Decode GA4
Overview
Decode GA4 is a BigQuery data automation utility, which transforms and exports GA4 data to Cloud Storage (Google, AWS or Azure).
It empowers consumers of the Google Analytics 4 BigQuery export to:
- Automate extraction of complex nested data and evolving schemas/parameters.
- Detect modifications in source data, and automatically reprocess impacted partitions.
- Simplify the structure to support downstream analytics.
- Augment data to unlock downstream use-cases.
- Optimize compression and storage for ongoing cost savings.
- Access prepared data directly from external systems.
It removes the complexity required to handle the structural nuances of the data export, simplifying downstream data modelling and analytics. It is a robust, efficient, future-proof and low-maintenance solution to the practical challenges presented by the GA4 BigQuery export.
Objectives
Working with GA4 data in BigQuery is extremely challenging, due to the schema and nested structure. Decode GA4 'shifts-left' these challenging activities, providing an automated, dynamic and configurable solution.

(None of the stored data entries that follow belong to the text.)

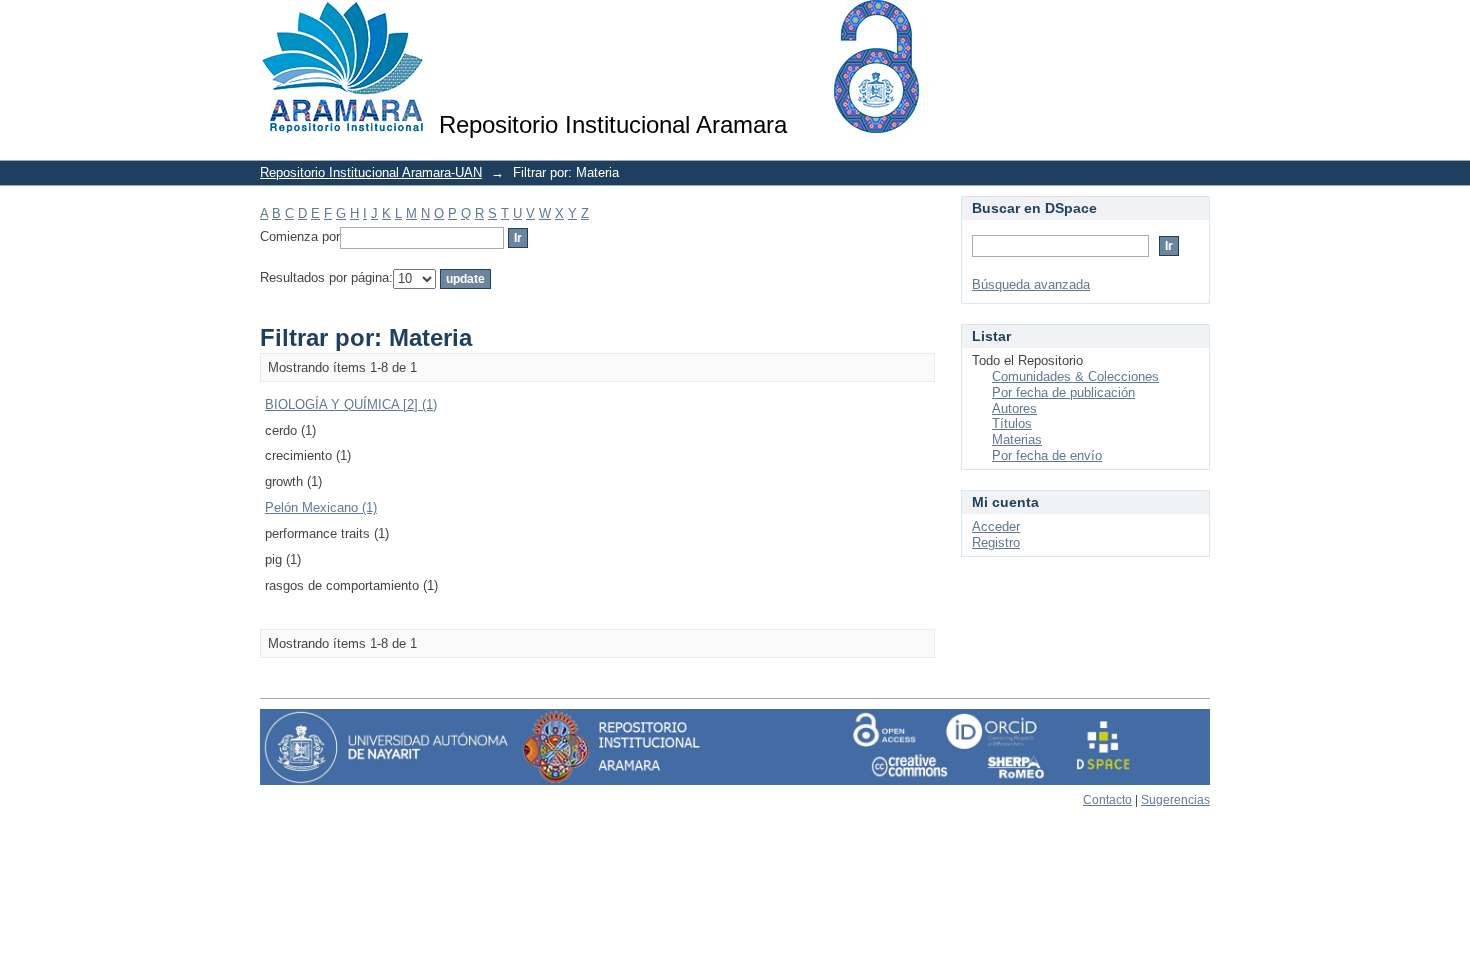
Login (1194, 24)
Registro (996, 542)
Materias (1017, 439)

This means that data engineers, analytics engineers and analysts can focus on downstream value-add activitities, instead of the low-level engineering which the GA4 export requires to make it useful.
We also understand that GA4 data is useful beyond Google Cloud, and provide a simple mechanism to export the transformed data efficiently to external storage and systems.
Architecture
Decode GA4 is built entirely within Google BigQuery, fitting into and simplifying existing GA4-related workflows.

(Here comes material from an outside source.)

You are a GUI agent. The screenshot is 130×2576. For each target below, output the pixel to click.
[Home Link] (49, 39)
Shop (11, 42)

It uses Google Cloud Storage as the partitioned, compressed file store for transformed event data and BigQuery external tables to read the data into BigQuery when required. This both compresses the data and stores it in a low-cost, flexible location for significant, immediate ongoing cost savings. It can also be configured to load data directly into BigQuery as a date-partitioned table.
Execution
Metadata-driven incremental logic is deployed to lower processing costs, and schema changes are automatically incorporated, so a full data refresh is never required in order to reflect a new schema in the output data table.
It is designed to process each inbound date partition precisely once, unless upstream data changes are detected - which are often observed unpredictably in the BigQuery GA4 export.
Transformation
This supports subsequent transformations using any method or tool such as DBT, Dataform or SQLMesh. It also supports deployment and execution of simple additional data transformation natively in BigQuery.
External Storage
Transformed event data (or the outputs of subsequent transformations) can also be exported to AWS S3 or Azure Blob Storage, empowering simple, robust cross-cloud workflows.
External Systems
Once exported to Cloud Storage in compressed parquet format and in a hive-partitioned folder structure, it can be efficiently queried and explored using external systems such as DuckDB or Motherduck for significant query cost reductions.